Key Takeaways:
- Powered by large-language models that have been given a crash course in precision oncology, the AI-based oncologist’s assistant shows the potential for AI to help oncologists keep up with the fast pace of approvals of precision cancer medicines.
- More research is needed before such tools can be safely used in clinical practice.
There are over 100 precision medicines approved for the treatment of cancer. These therapies work to shut down the cancer-driving effects of specific mutations.
Matching a patient to a medicine — the practice of precision oncology — is complex and advancing rapidly. However, there is no easy, standardized way for oncologists to stay informed of advances.
“The clinicians we engaged with said that catching up with FDA approvals is far from seamless,” says Helena Jun, PhD, a computational biologist working in the lab of Eliezer Van Allen, MD, chief of the Division of Population Sciences at Dana-Farber.
To make the process simpler, Jun and Van Allen created an AI-based oncologist’s assistant to help clinicians identify approved therapies that might be appropriate for a given patient. To build it, Jun gave the large-language model (LLM) that powers ChatGPT a crash course in precision oncology. In a study published in Cancer Cell, the resulting tool was 93% accurate when tested with about 100 realistic queries submitted by physicians.

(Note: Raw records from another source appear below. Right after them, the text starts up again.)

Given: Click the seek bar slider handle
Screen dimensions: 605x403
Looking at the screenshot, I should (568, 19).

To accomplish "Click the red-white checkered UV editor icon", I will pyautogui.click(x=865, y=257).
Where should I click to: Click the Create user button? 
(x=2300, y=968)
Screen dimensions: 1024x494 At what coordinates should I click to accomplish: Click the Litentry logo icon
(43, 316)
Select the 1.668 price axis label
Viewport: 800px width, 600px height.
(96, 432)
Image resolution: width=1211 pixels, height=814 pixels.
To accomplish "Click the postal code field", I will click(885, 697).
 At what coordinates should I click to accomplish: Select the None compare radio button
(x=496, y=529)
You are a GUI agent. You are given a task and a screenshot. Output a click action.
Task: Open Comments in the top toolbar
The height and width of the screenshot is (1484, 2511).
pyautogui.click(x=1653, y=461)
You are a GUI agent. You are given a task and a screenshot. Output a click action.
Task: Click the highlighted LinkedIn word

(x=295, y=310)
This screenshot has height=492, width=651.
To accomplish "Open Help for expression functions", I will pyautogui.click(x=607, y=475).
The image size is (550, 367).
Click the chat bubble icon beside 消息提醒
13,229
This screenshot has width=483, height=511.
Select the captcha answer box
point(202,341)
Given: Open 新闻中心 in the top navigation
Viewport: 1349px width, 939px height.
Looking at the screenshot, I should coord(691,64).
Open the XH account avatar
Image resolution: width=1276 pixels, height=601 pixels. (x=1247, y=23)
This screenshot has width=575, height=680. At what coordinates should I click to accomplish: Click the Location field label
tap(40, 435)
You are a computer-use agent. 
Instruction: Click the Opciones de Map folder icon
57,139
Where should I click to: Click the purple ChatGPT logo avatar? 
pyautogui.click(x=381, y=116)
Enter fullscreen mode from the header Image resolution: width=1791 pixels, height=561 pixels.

The model the team created is currently intended for research only. More research is required before any AI-based oncologist’s assistant is used in clinical practice.
“We wanted to see if we could create an assistant that can be helpful to an oncologist without taking away the autonomy, decision making, and relationship between the patient and provider, and we’ve learned both that it is possible and that there is more work to be done,” says Van Allen. “Dana-Farber is leading research at the intersection of clinical oncology and AI with the intent of making practical tools that advance the mission of improving the lives of patients with cancer everywhere.”
Eliezer Van Allen, MD, chief of the Division of Population Sciences at Dana-Farber
Evolution of the model
Jun first tested commercially available LLMs to see how well they performed in identifying up-to-date approved treatments given multiple forms of prompts crafted by the team. The model behind ChatGPT, GPT-4o, proved most successful with between 85.9% and 89.3% accuracy depending on the complexity of the prompt.
“We then wondered, what if you take these LLMs and augment them with the years of very niche precision medicine knowledge we’ve been accumulating?” says Van Allen.
He had the perfect set of reading materials in hand. Five years ago, Van Allen’s team created the Molecular Oncology Almanac (MOAlmanac), a highly curated database of information about targeted medicines approved for different types of cancer and molecular biomarkers, which is paired with a companion algorithm for ranking molecular events within a patient’s tumor data. The tool is updated by experts on a quarterly or monthly basis as needed.
The challenge oncologists face when accessing MOAlmanac directly, however, is that its interface is rigid, and the data returned needs to be digested and interpreted.
“There are fundamental shifts happening in the way people interact with technology in every aspect of our lives. People are expecting thoughtful responses and tools they can converse with,” says Van Allen. “We recognize this and wanted to know if these types of approaches could work in the domain we care about, which is precision oncology.”
To augment the LLM with MOAlmanac, Jun developed a retrieval-augmented generation (RAG)-LLM. RAG LLMs have been used to create specialized LLMs in other fields, such as in law. The RAG-LLM outperformed the LLM alone using the team’s test prompts.
Helena Jun, MS, a computational biologist working in the lab of Eliezer Van Allen, MD.
Tuning the model
Jun tested the RAG-LLM with real-world prompts. She reached out to oncologists at Dana-Farber and other Boston-area hospitals and asked for realistic prompts that reflect the kind of queries they would be interested in.
Using these queries, the model had a 93% accuracy rate. Good, but not perfect.
The team evaluated the prompts with erroneous responses and noticed patterns. For instance, when the AI found no approved options for a patient, it would sometimes hallucinate one.
“LLMs tend to be trained and tuned to please you, so they want to give you an answer,” says Van Allen.
Jun tuned the LLM to be less creative, an option under the hood for people creating AI-based tools. This forced the model to report back the news when there were no approved options found. There is still more work to be done to understand other incorrect answers.
The final model is available online as a research tool. It has several options, including the ability to choose a region, such as the European Union or United States, because those regions have different regulatory bodies and approvals.
Meanwhile, the team is working toward building an AI-based model that combines augmentation with other ideas they are experimenting with. The goal is to create something that is ready to be tested in a clinical trial.
“The field would benefit from proper clinical trials assessing the utility of these kinds of decision support tools in this AI era,” says Van Allen. “We need to make sure they’re safe and effective and useful for providers and for patients.”